Hadjia originally tried to kickstart her career in Los Angeles when she was 19 and was signed to a small independent label. Hadjia released her first single entitled "Thought It Was You" which was produced by Sergio 'Don Dolla' Selim. Following the disbandment of Good Question, Hadjia announced that she would return to her solo career.

===2012–2013: The X Factor Australia ===
After Kristina Adesuwa discovered Hadjia on YouTube, they formed a duo called Good Question. The duo auditioned for the fourth season of The X Factor Australia, singing "Wild Ones" by American rapper Flo Rida and Sia, where they got four yeses. On the first day of super bootcamp, they performed "Back for Good" by the British pop group Take That. On 25 August 2012, Good Question performed "Get Yourself Back Home" by Gym Class Heroes on the talk show Weekend Sunrise.

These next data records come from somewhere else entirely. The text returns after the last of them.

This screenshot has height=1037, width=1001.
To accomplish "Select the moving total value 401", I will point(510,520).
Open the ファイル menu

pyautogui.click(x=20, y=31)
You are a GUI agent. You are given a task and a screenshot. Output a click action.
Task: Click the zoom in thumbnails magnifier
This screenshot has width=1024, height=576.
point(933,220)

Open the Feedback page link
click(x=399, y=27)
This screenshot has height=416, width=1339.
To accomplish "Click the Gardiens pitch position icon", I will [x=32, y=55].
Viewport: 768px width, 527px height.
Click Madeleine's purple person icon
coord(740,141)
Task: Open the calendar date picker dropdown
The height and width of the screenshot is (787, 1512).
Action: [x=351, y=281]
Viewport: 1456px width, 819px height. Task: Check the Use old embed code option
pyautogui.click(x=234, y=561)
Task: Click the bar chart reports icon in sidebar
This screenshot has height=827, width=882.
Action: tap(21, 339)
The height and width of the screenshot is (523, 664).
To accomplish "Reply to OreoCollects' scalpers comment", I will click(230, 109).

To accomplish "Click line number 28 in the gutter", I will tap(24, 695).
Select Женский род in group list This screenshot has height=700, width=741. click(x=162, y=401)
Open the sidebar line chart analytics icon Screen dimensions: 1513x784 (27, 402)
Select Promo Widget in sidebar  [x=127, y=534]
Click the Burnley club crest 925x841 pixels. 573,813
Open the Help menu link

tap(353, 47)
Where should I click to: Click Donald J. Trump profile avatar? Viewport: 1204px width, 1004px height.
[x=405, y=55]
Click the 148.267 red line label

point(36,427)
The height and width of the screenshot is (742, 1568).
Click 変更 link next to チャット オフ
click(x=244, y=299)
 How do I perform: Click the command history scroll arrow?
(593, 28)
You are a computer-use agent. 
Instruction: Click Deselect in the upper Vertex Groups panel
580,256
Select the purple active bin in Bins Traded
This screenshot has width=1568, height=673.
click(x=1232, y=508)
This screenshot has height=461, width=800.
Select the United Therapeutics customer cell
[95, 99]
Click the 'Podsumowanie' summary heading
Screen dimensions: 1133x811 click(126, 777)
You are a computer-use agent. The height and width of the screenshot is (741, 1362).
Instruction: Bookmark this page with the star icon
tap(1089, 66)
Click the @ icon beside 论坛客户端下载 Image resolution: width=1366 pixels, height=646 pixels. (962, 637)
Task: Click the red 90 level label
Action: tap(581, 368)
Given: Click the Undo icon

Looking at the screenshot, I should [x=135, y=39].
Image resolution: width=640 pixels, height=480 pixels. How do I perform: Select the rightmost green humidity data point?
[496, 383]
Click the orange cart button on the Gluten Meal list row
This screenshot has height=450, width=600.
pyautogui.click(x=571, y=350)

Hadjia auditioned for the fifth season of The X Factor Australia as an individual contestant for the Girls category, in her home town of Sydney, singing "Don't You Worry Child" by Swedish House Mafia. She gained two out of three yeses with judge Redfoo feeling the she didn't have "The X Factor", despite this she advanced to the super bootcamp stage of the competition. On the first day of super bootcamp, Hadjia sang a rendition of "I'm with You" by Avril Lavigne, advancing to the second stage of bootcamp. On the second day, she sang "ET" by Katy Perry. On the final day of bootcamp, Hadjia performed "Big Girls Don't Cry" by Fergie to the judges and a live audience of one thousand, advancing to the home visits. Hadjia was announced to compete in the Girls category being mentored by Redfoo. At the home visits, Hadjia sang "Read All About It, Pt. III" by Emeli Sande for Redfoo and his assistant will.i.am. Hadjia advanced to the live shows stage. At the first week of the live shows, Redfoo chose Hadjia to sing "Sweet Nothing" by Calvin Harris, and she advanced to the second week of the live shows.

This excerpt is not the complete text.